As discussed in other blog posts, a patient must be fully informed by his/her doctor of the following before undergoing a medical procedure:
- The nature of the treatment, its gravity, and any associated risks that would want to be known by a reasonable patient;
- The frequency or statistical chance of a material or special risk arising; and
- The nature and severity of the injury that could ensue.
This is known as medical malpractice informed consent.

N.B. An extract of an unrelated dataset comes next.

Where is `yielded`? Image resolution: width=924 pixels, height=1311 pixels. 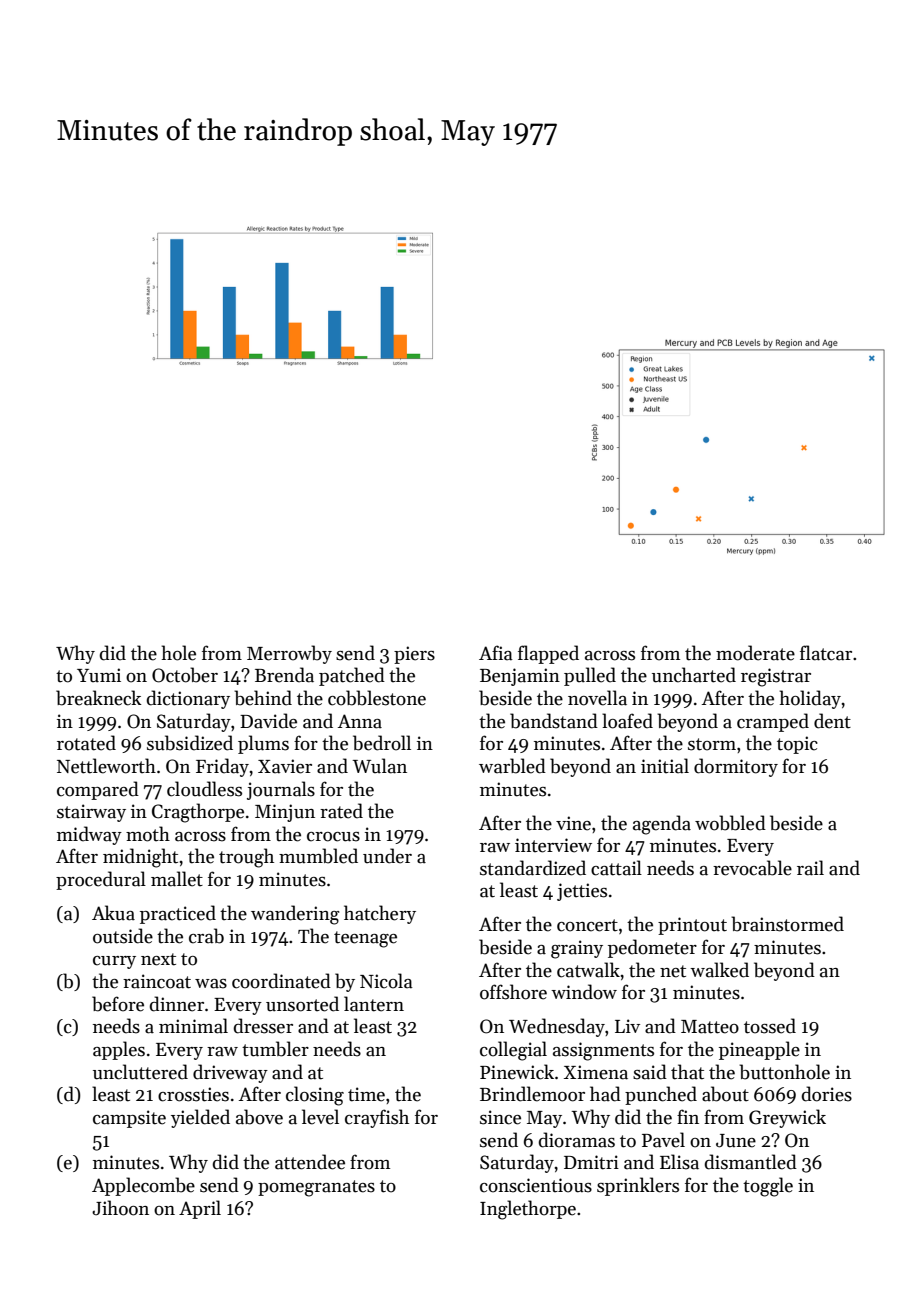 yielded is located at coordinates (200, 1118).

In order to succeed in a medical malpractice claim against a doctor for failing to obtain informed consent to a medical procedure, the patient must prove:
- that he/she was not fully informed of the nature of any material risk of a procedure and any special or unusual risks related to the procedure;
- a reasonable person in the patient’s position, properly informed, would not have proceeded with the procedure; and
- an undisclosed material or special or unusual risk actually materialized and caused the patient damage.

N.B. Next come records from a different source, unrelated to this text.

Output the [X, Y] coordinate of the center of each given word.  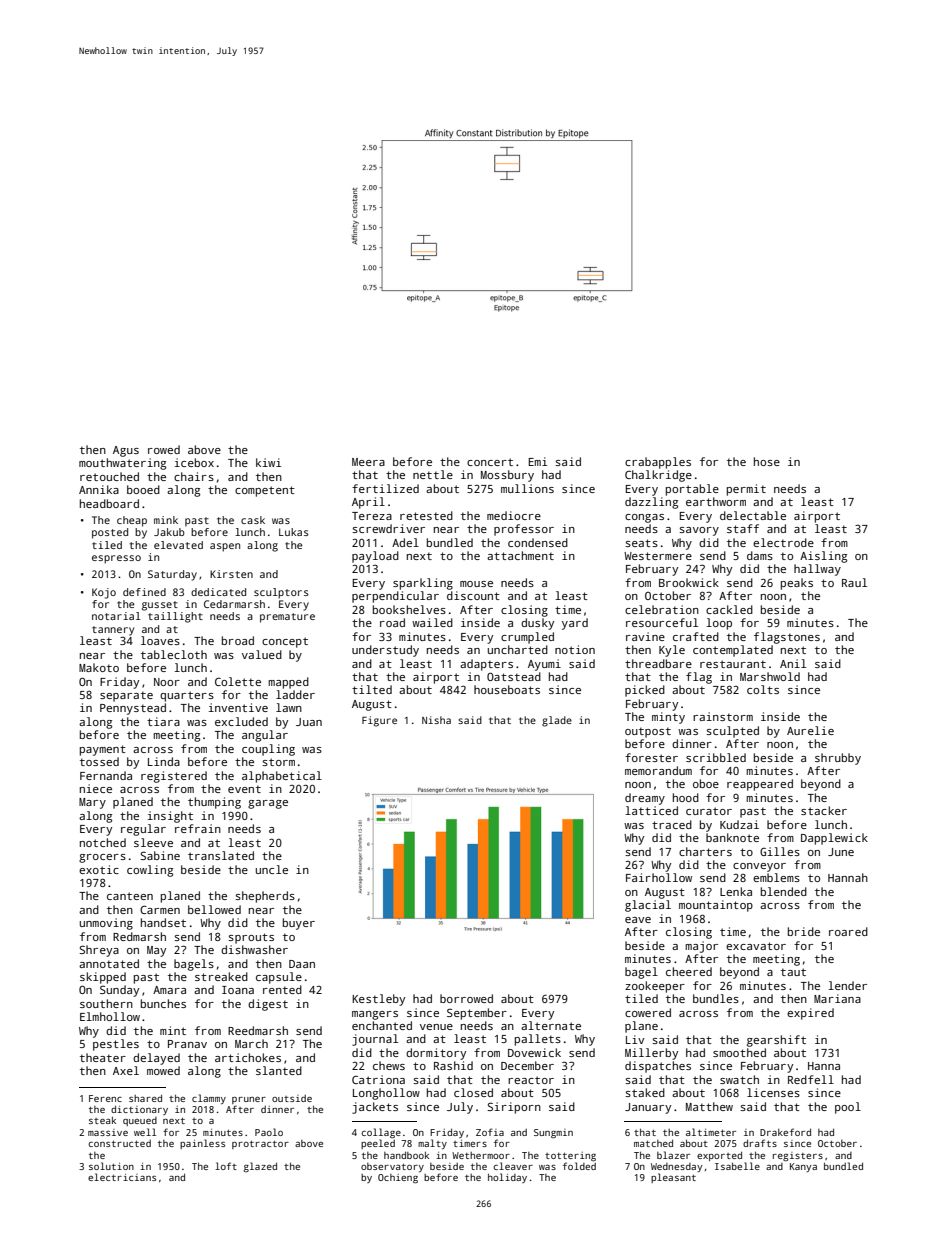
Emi [538, 461]
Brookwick [689, 582]
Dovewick [534, 1052]
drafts [760, 1143]
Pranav [187, 1044]
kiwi [268, 462]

When considering what a “reasonable person in the patient’s position, properly informed, would not have proceeded with the procedure” would have done, a modified objective test is applied by the courts. The modified objective test examines what a reasonable person in the patient’s individual circumstances would have done. Examples of a patient’s individual circumstances include age, income and marital status, as well as “special considerations” such as the patient’s reasonable beliefs, fears, desires and expectations.
Surprisingly, a patient’s testimony as to what he or she would have done, had the doctor given an adequate warning, is of little value.
On the other hand, a doctor’s habits within his/her medical practice are considered very relevant to the courts. If a doctor can show a judge what they regularly and typically do with other patients, then the courts may consider this to be convincing evidence on what occurred on the day in question.
In Quinn v. Chuah 2022 BCSC 157, the injured claimant brought an action in medical malpractice against a surgeon who performed gallbladder removal surgery for failing to obtain informed consent. In particular, she alleged that the surgeon did not advise her of the material risks of the surgery and the risk of a cystic duct stump leak of bile into her abdomen which developed after the surgery. The trial focused on the pre-surgery meeting between the injured claimant and the surgeon and whether he properly informed her of this specific risk.
The injured claimant’s credibility was squarely at issue. The trial judge found that she was neither a credible or reliable witness due to numerous significant inconsistencies in her trial testimony, examination for discovery evidence and medical records.
The surgeon testified that he explained the surgical risks to the injured claimant. He testified that his standard practice is to inform his patients of all risks. He was adamant that he always explains to his patients the risk of a bile duct injury and tells them it is serious when it happens. He testified, however, that he did not mention the risk of a cystic duct stump bile leak (which the injured claimant suffered from post-surgery) because that specific risk is included under the risk of a bile duct injury and that it is minor not as serious.
Several experts testified on the standard of care expected of the surgeon and whether he was required to advise the injured claimant about the risk of a cystic duct stump bile leak which ultimately occurred. All experts, even the expert on behalf of the injured claimant, testified that the surgeon did meet the standard of care by advising the injured claimant of the bile duct injury, which would include a cystic duct stump leak which is considered to be a minor injury.
The trial judge dismissed the claim in its entirety to which the injured claimant was not awarded any compensation as she failed to prove that the surgeon fell below the standard of care expected of him in failing to specifically warn her of the risk of a cystic duct stump bile leak:
 The onus is on the plaintiff to prove the standard of care and a breach of the standard of care. That onus has not been discharged in reference to these non-disclosure allegations. All of the above alleged incidents of non-disclosure relate to the propriety or necessity of the surgery. Importantly, both Dr. Davison and Dr. Smith were of the view that the recommendation for surgery was appropriate. There is simply no evidence before me from which I could infer that Dr. Chuah breached the standard of care by failing to disclose or discuss these various items with the plaintiff.
 Accordingly, in my view, the plaintiff has failed to establish that Dr. Chuah failed to inform her of a material, special or unusual risk of the proposed surgery. It follows that the plaintiff’s claim must be dismissed.